__How to complete this task__. In the entries below, find the line with "is [570, 198]." and the line with "is [626, 310].". Reproduce those two lines and every line between them exactly, and nothing more.

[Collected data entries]

BEGIN

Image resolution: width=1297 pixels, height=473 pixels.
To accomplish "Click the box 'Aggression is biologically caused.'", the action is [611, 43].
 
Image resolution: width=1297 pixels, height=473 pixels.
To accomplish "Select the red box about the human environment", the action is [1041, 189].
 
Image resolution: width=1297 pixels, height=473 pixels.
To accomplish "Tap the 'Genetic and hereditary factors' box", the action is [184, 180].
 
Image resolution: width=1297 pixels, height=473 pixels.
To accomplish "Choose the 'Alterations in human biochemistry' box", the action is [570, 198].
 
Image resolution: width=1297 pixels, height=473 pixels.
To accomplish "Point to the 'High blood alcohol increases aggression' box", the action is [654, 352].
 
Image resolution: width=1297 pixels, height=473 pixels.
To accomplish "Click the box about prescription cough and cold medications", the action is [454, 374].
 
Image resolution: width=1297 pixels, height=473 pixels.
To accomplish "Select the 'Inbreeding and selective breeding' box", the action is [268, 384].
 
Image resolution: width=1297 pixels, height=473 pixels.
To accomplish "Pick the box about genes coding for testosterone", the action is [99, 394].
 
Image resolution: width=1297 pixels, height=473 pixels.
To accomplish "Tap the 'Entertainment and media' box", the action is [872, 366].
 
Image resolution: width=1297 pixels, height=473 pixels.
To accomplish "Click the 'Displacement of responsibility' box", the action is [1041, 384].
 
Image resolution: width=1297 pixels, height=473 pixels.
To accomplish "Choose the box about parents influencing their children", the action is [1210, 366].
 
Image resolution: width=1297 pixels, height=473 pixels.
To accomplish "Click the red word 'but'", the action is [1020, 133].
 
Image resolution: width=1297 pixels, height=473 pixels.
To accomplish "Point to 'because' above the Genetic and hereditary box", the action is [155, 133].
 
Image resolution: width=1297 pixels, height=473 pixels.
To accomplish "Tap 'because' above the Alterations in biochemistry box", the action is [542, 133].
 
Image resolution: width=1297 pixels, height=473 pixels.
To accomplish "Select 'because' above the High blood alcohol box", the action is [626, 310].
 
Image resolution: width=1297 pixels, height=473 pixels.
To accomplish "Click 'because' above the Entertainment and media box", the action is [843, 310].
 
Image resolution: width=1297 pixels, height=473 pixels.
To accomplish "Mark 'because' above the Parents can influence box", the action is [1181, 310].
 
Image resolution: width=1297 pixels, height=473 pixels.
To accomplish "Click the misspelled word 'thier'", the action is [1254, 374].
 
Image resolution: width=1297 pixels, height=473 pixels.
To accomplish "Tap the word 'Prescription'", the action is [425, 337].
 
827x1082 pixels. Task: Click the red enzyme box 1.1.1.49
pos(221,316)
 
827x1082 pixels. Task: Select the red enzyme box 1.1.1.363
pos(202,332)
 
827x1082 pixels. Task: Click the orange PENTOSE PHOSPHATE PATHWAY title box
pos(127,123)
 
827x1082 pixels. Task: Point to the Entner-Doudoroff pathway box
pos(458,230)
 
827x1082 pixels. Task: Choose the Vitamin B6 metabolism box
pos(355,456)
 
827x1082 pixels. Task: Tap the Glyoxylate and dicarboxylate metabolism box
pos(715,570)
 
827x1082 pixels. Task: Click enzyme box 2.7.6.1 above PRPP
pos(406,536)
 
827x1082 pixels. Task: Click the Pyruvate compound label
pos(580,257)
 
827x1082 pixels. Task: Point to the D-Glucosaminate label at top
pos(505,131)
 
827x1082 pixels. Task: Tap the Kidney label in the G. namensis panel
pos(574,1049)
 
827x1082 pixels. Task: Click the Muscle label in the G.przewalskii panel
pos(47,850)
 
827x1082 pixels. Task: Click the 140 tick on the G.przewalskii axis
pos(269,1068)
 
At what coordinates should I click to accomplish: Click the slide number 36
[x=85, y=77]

END

__Response__.
To accomplish "Choose the 'Alterations in human biochemistry' box", the action is [570, 198].
 
Image resolution: width=1297 pixels, height=473 pixels.
To accomplish "Point to the 'High blood alcohol increases aggression' box", the action is [654, 352].
 
Image resolution: width=1297 pixels, height=473 pixels.
To accomplish "Click the box about prescription cough and cold medications", the action is [454, 374].
 
Image resolution: width=1297 pixels, height=473 pixels.
To accomplish "Select the 'Inbreeding and selective breeding' box", the action is [268, 384].
 
Image resolution: width=1297 pixels, height=473 pixels.
To accomplish "Pick the box about genes coding for testosterone", the action is [99, 394].
 
Image resolution: width=1297 pixels, height=473 pixels.
To accomplish "Tap the 'Entertainment and media' box", the action is [872, 366].
 
Image resolution: width=1297 pixels, height=473 pixels.
To accomplish "Click the 'Displacement of responsibility' box", the action is [1041, 384].
 
Image resolution: width=1297 pixels, height=473 pixels.
To accomplish "Choose the box about parents influencing their children", the action is [1210, 366].
 
Image resolution: width=1297 pixels, height=473 pixels.
To accomplish "Click the red word 'but'", the action is [1020, 133].
 
Image resolution: width=1297 pixels, height=473 pixels.
To accomplish "Point to 'because' above the Genetic and hereditary box", the action is [155, 133].
 
Image resolution: width=1297 pixels, height=473 pixels.
To accomplish "Tap 'because' above the Alterations in biochemistry box", the action is [542, 133].
 
Image resolution: width=1297 pixels, height=473 pixels.
To accomplish "Select 'because' above the High blood alcohol box", the action is [626, 310].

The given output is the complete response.